Although Fell was opposed to capital punishment he assisted in the development of the electric chair since it was considered a more "humane" form of execution. He demonstrated his experiments and shared his findings on the effects of electrocution with the 1886–1888 New York State Gerry Commission, chaired by the human rights advocate and reformer Elbridge Thomas Gerry, during their investigation to find a more humane form of execution. The mode they finally chose, death via electrocution in the electric chair proposed by commission member Alfred P. Southwick, went through more study and experimentation, mostly by the Medico-Legal Society, before it reached its final design. In 1889 the superintendent of New York Prisons, Austin Lathrop, had George Fell draw up the final plan for the chair, a simple oak construction with a retractable foot rest, restraints, and mounted electrodes. Fell went against the Medico-Legal Society's recommendations, changing the position of the electrodes from foot and head to the head and the lower back. "State electrician" Edwin F. Davis built the first electric chair.

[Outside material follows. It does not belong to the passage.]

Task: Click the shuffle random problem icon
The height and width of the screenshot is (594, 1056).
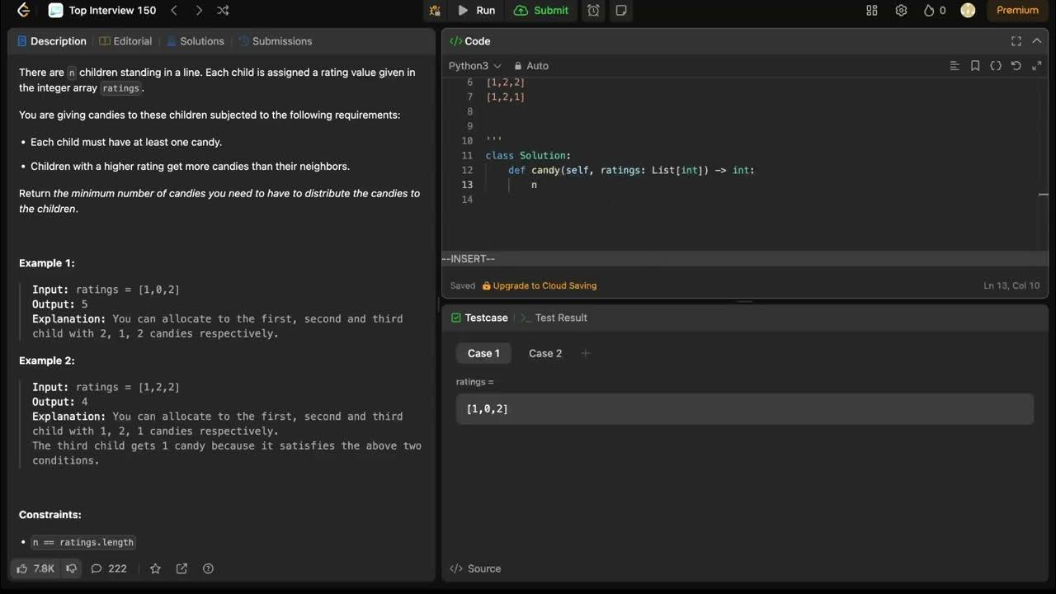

Animal tests on a calf and a horse were conducted at the Auburn Correctional Facility to fine tune the alternating current generator being used. After the calf was electrocuted Fell attempted to revive it by resuscitation using his "forced respiration" method. The attempt was unsuccessful and he gave up after 30 minutes. During the run up to the first execution, that of William Kemmler at Auburn on August 6, 1890, Fell told reporters that he planned to use forced respiration on Kemmler after the electrocution, but he never gained permission from the state. Fell was one of the attending physicians at the electrocution, making sure there was proper contact with the electrodes. After what appeared to be a partially botched execution, with Kemmler found to be still breathing after the first jolt forcing a second application of electricity, Fell was one of the few observers who thought Kemmler didn't suffer, stating "I am still a defender of electrical execution, but I do not entirely defend the manner in which Kemmler was executed".